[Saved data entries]
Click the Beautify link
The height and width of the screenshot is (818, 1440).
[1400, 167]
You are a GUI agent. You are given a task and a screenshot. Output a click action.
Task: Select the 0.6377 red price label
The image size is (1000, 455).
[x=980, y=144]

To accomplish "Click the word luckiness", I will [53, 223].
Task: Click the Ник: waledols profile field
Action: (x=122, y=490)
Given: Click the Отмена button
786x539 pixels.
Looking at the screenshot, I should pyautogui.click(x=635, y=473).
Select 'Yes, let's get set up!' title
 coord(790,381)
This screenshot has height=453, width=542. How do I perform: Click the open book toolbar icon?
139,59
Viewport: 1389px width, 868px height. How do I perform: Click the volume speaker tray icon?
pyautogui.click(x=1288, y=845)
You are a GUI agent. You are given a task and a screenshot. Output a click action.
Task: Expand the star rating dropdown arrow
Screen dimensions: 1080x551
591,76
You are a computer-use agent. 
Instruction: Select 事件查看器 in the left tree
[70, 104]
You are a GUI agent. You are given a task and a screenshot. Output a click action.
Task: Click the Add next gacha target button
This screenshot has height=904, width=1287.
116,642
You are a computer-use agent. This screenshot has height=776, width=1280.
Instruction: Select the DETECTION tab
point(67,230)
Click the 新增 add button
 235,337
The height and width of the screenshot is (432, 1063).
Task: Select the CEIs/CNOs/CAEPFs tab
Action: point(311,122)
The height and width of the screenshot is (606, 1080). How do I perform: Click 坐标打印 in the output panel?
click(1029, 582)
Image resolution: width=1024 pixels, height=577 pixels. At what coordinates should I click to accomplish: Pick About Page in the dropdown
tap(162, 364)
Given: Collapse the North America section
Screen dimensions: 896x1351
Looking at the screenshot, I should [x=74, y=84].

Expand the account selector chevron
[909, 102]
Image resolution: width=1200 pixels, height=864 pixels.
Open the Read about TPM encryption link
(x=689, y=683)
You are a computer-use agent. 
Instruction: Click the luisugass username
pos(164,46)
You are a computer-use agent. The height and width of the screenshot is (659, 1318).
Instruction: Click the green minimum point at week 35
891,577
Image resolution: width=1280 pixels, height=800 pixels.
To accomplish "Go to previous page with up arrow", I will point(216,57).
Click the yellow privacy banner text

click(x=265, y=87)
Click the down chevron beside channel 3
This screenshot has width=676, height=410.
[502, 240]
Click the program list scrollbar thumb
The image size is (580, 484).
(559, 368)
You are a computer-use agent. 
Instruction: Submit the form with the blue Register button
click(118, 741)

*PROBLEM*
Only the lines from the one containing "Image resolution: width=1200" through the final line above should be duplicated, exactly as they stand.

*RESPONSE TO THIS EXERCISE*
Image resolution: width=1200 pixels, height=864 pixels.
Open the Read about TPM encryption link
(x=689, y=683)
You are a computer-use agent. 
Instruction: Click the luisugass username
pos(164,46)
You are a computer-use agent. The height and width of the screenshot is (659, 1318).
Instruction: Click the green minimum point at week 35
891,577
Image resolution: width=1280 pixels, height=800 pixels.
To accomplish "Go to previous page with up arrow", I will point(216,57).
Click the yellow privacy banner text

click(x=265, y=87)
Click the down chevron beside channel 3
This screenshot has width=676, height=410.
[502, 240]
Click the program list scrollbar thumb
The image size is (580, 484).
(559, 368)
You are a computer-use agent. 
Instruction: Submit the form with the blue Register button
click(118, 741)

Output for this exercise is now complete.